*Task brief:* Leave the images out, and copy each of the records below exactly.

*Information supplied:*
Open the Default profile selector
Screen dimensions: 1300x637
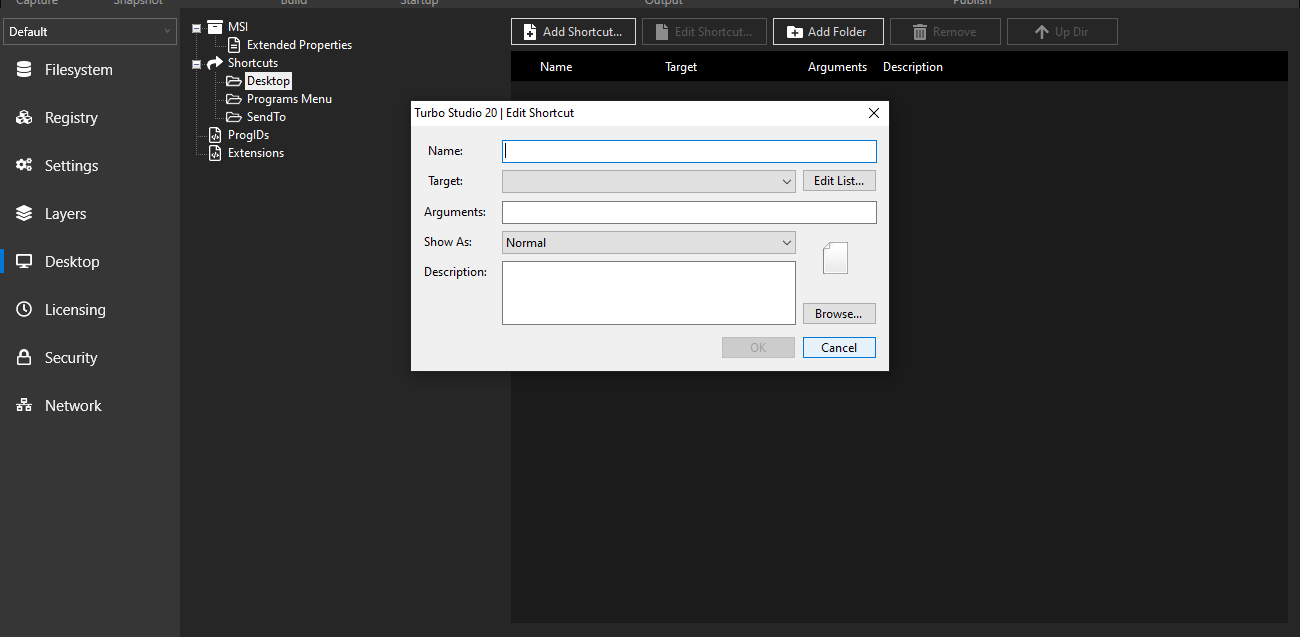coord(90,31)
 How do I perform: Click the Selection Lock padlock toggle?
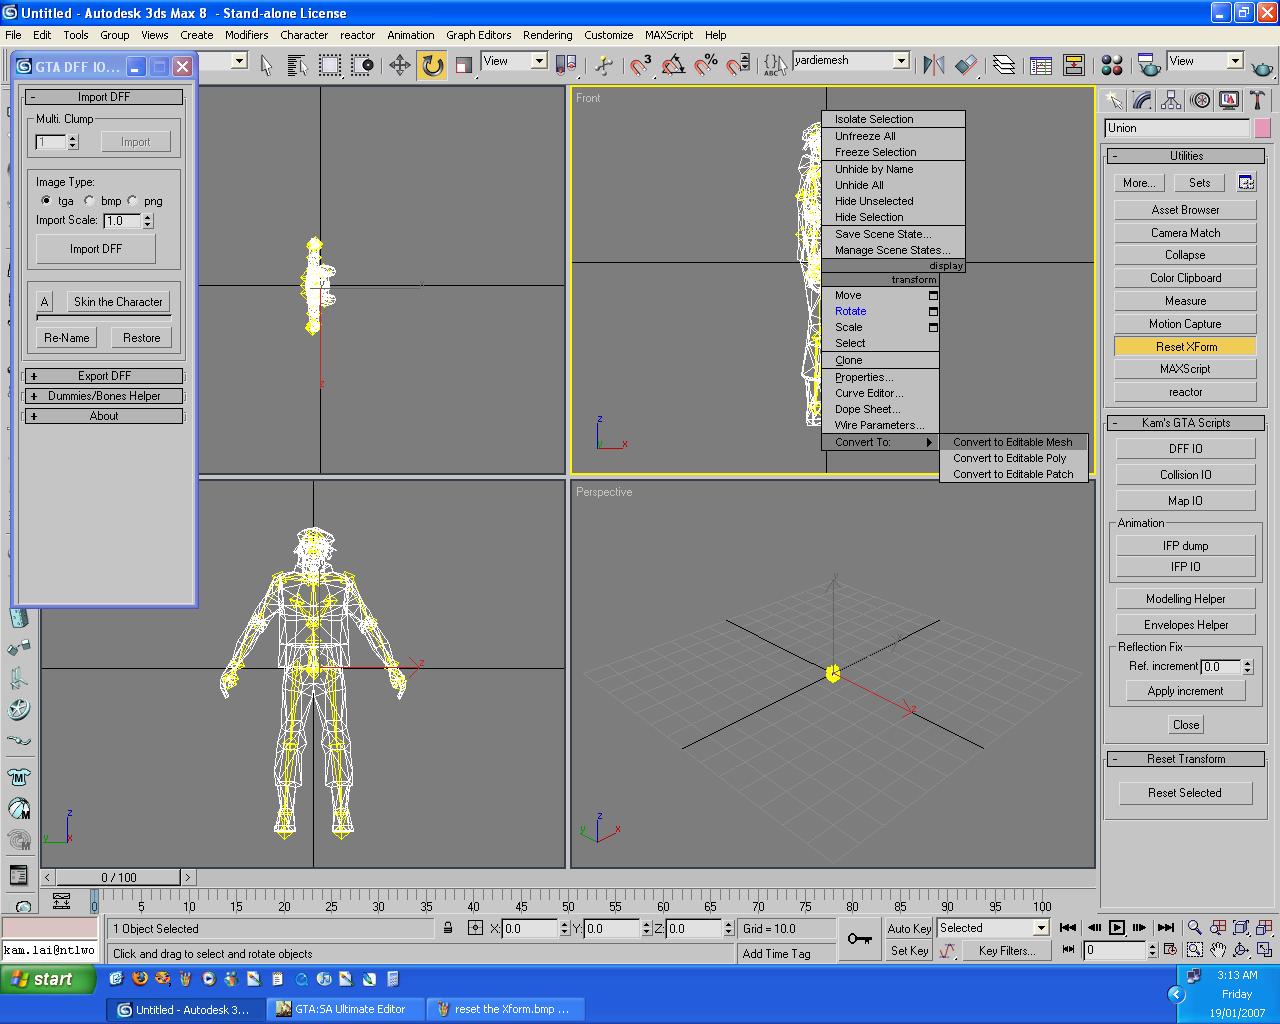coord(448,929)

*Exercise output:*
Open the Default profile selector
Screen dimensions: 1300x637
coord(90,31)
 How do I perform: Click the Selection Lock padlock toggle?
coord(448,929)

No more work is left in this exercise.